The Austin Convention Center has recommended a long range master plan laying out their case for expansion west, taking the blocks bounded by 2nd on the South, 4th on the North, Trinity on the East, and San Jacinto on the West.  AURA opposes this on a variety of grounds, ranging from the tax revenue for the city to the viability of convention center-driven economic development to impacts on the downtown streetscape.  The economic development case against convention center expansion:

  • The convention center industry nationally has been shrinking since the ’90s.  Meanwhile, city after city has been chasing this business, building ever more elaborate, newer, and larger convention center spaces.  Competing for convention center business is not a smart use of resources – its going after a shrinking pool just as many peer cities have entered the competition. 
  • Jobs created by conventions are by their nature transitory, part-time, and generally low-wage. This is a business of peaks – generally weekends when a large convention is booked. The caterers, Uber/Lyft/cab drivers, extra hotel staff, and contractors working booths see spikes in business, but it is not enough to sustain week-in, week-out full employment. While there is a place in the economy for these kinds of jobs, spending limited city resources to subsidize them seems unwise given better alternatives. 

The city revenue case against convention center expansion:

  • Convention Center expansion is often sold as a free lunch.  The cost of construction could be financed by the increased hotel taxes brought in by hotel goers.  But this turns out to be an almost circular argument.  Hotel taxes have extremely limited uses by state law – they can be used for tourist-related public improvements and for historic preservation. Currently much of our hotel tax revenue already goes to support the Convention Center.  By investing in a bigger convention center, we may indeed be able to capture more hotel tax revenue, but their limited nature makes them much less useful to the city as a whole.  Bringing in more hotel taxes does little for the general welfare of most Austinites.

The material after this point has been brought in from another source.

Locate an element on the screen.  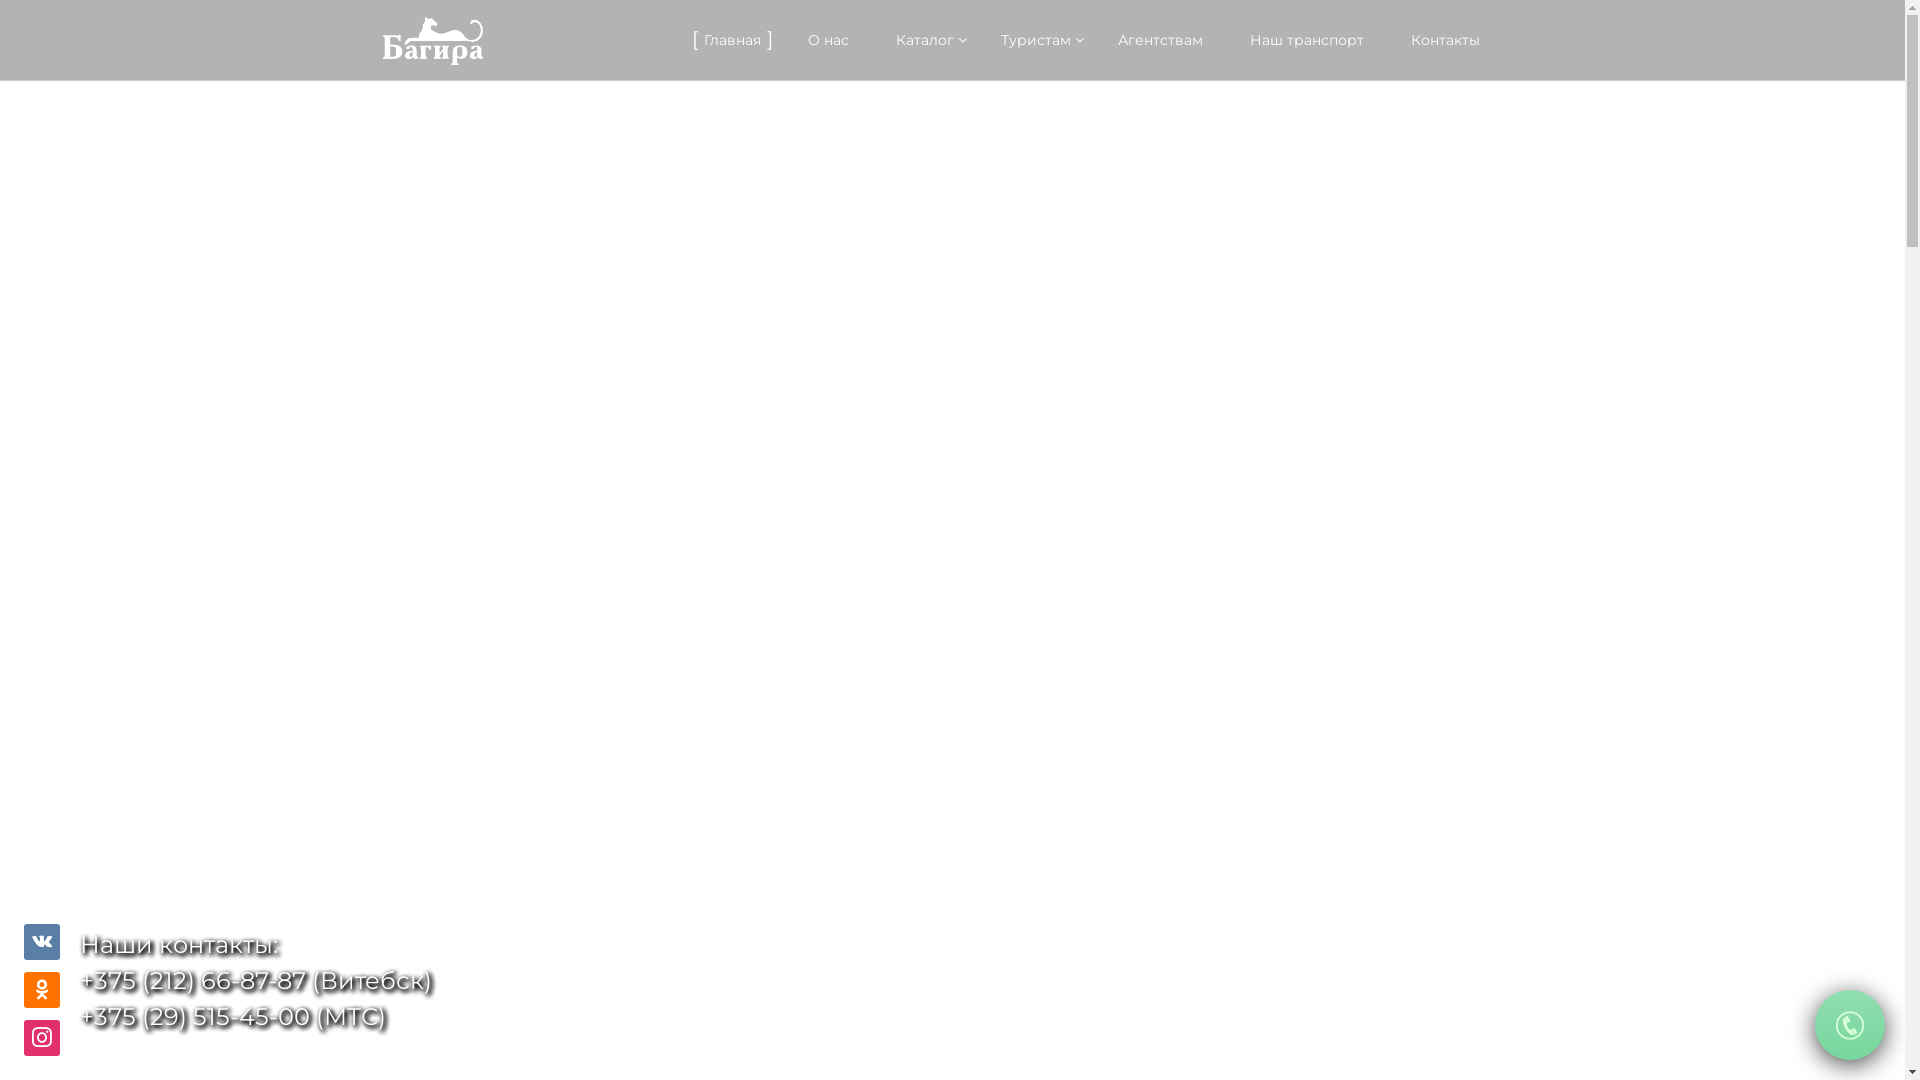
'vkontakte' is located at coordinates (42, 942).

Meanwhile, the city should consider whether it is making the best uses of its hotel taxes – instead of subsidizing an otherwise mediocre convention center, could they be used to support the live music or arts scene?  Could there be a role for hotel taxes in subsidizing the downtown “Drunk Tank” under consideration?  
  • Meanwhile, the expansion would take a valuable piece of downtown property off the tax rolls.  Property taxes, unlike hotel taxes, go to the general fund, and are much more useful to the city budget.  There is no fiscal impact analysis taking this into account in the current Convention Center Master Plan. Hotel tax revenue are estimated, but these kinds of large impacts are not projected.  

Finally, the urbanist and streetlife argument against convention center expansion. 

  • Convention centers are seldom well activated on the street level.  Austin has invested, with much success, in a Great Streets program, and we are beginning to reap the dividends of a vibrant downtown. Several aspects of the proposed design of the Convention Center Expansion run contrary to the tenets of the Great Streets concept, especially the elevated pedestrian walkways to connect the old and the new Convention Center areas. These kinds of walkways hurt the street life below, and take pedestrians out of contact with each other.  
  • The preferred scenario in the Master Plan would also take a chunk of 2nd and 3rd Streets between Trinity and San Jacinto, degrading the downtown grid and taking streetscapes out of play.

In short, the Austin Convention Center Master Plan as currently envisioned should not be endorsed by city council.  The business and economic development case has not been made for such a large capital investment, the opportunity costs in terms of property tax revenue are high, and it be a step back from for Austin’s steadily improving downtown experience. AURA calls on city council to vote this down.